Cosmology / Relativity / Gravity Wave Astronomy

One very important space mission has already provided definite answers about cosmology, the quest to understand the origin and fate of the Universe. This is NASA's Wilkinson Microwave Anisotropy Probe, which announced its first results in 2003. We now know that the Universe is 13.7 +/- 0.2 billion years old, and that the cosmic background radiation was emitted when it was only 380 000 years old. More intriguingly, we also know that more than 70% of the mass of the Universe is "Dark Energy", and that this entity now dominates universal expansion, and that its dominance wil grow stronger and stronger with time. In a few years, we will witness the launch of the Planck Surveyor mission (ESA), which will produce the definitive map of the cosmic microwave background, enabling cosmologists to measure the fundamental constants of the Universe with unprecedented precision. In 2011, the SuperNova Acceleration Probe (SNAP) will start measuring the properties of Dark Energy itself, which will allow us to have a fairly good picture of the future of the Universe.

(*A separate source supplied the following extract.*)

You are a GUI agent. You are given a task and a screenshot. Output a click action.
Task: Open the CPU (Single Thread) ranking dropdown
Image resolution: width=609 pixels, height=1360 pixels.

Astronomy has, so far, been the exclusive study of electromagnetic waves and occasionally neutrinos. Ground-based gravitational wave telescopes like LIGO and VIRGO now being completed; and space-based telescopes like LISA should open an entire new window on the Universe, by looking at the gravitational radiation being emitted by extremely large or compact sources, like double black holes, or coalescing neutron stars. By studying neutron stars orbiting black holes, LISA will test some basic predictions of general relativity (GR) to an extreme precision. Several other missions are also going to test GR and its fundamental assumptions: Gravity Probe B, launched in April 2004, and STEP, still being planned, are among the most important. The Space Interferometry Mission will test GR by measuring stellar deflection to a precision of a microarcsecond (a capacity that can also be used to search for extra-solar planets), and BepiColombo will also help testing GR because with its precise measurement of the gravitational field and motion of the planet Mercury (which was the first GR test).